Paranoïa
Ainsi, je vais mourir. Moi, Kastanôn.
Je l’ai entendu. Ils l’ont dit quand ils étaient près de moi. Trois hommes en combinaison orange qui portaient un casque blanc. Ils m’ont mesuré avec ce grand ruban. Ils m’ont regardé, longtemps. Ils ont écrit sur un grand cahier. Un cahier fait avec la chair de mes sœurs.
Est-il possible que je me trompe ? Il m’arrive de ne pas toujours comprendre le langage des hommes.
Le vent m’a récemment rapporté, qu’à l’autre bout du parc, Quercus l’Ancienne avait reçu pareille visite. On l’avait finalement classée « REMARQUABLE ». Cela doit être ça. Sinon, pourquoi m’abattre ?
Cinq cents ans que je les nourris ces ingrats. Cinq cents ans que je les abrite du soleil et de la pluie. Jadis un Roi s’est abrité sous mes branches. Cela n’est pas rien un Roi, c’est sacré. Et tous ces cœurs gravés sur ma peau. L’Amour, cela n’est pas rien l’Amour, c’est sacré.
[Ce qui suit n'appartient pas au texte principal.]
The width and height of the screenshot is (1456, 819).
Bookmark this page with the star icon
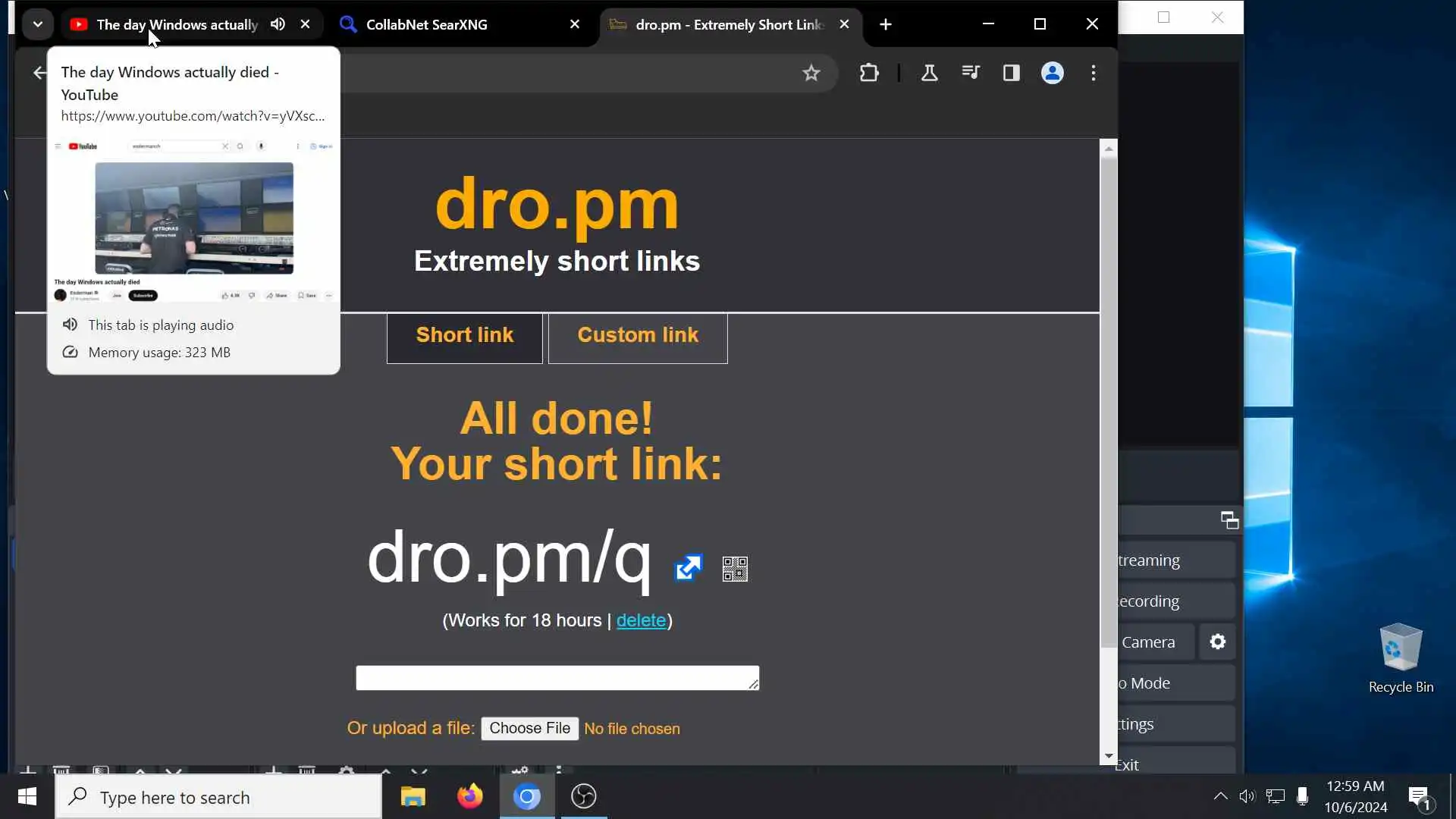(811, 73)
N’y a-t-il donc plus rien de sacré ? Je pourrais leur faire comprendre. Donner plus de fruits. C’est ça, ils veulent plus de fruits.
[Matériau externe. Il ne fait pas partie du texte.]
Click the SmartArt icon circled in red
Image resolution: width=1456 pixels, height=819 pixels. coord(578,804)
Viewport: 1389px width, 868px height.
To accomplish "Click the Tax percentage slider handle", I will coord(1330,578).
Terre ! Je suis réduite à ça. Semeuse d’akènes. Quel affront ? D’accord. Venez. Puisque vous ne comprenez rien, je vais vous faire comprendre, à ma manière. Tiens les revoilà ! Approchez mes mignons. Je vais vous montrer qui est Kastanôn la Rebelle. Celle qui ne s’est jamais laissée faire. Un idiot avait tenté de me brûler autrefois. Il lui en a coûté. Je sens encore ses os sous mes racines.
Voilà ! Abritez-vous sous mes branches. Profitez ! Je vous envoie un présent.
Ouest France
Jeudi 1er Décembre 2022
Haute-Vienne
Terrible accident hier dans la commune de Saint Sulpice-les-feuilles, au lieu-dit « Virvalais ».
Alors qu’ils effectuaient un recensement des « arbres remarquables » de la région, trois membres de l’association « Frères d’Arbres » ont trouvé la mort dans des circonstances qui restent encore à éclaircir. D’après le témoignage d’un randonneur présent au moment du drame, les victimes discutaient sous un immense châtaignier lorsque trois grosses branches, qui les surplombaient, se sont brisées au même moment. Les trois hommes sont morts sur le coup. Encore sous le choc, le promeneur déclare avoir entendu une sorte de rire au moment où les branches se fracassaient. Après la chute des branches, le témoin affirme également avoir vu l’arbre s’agiter, comme « pour manifester sa joie ».
Une enquête de l’Office national des forêts est en cours.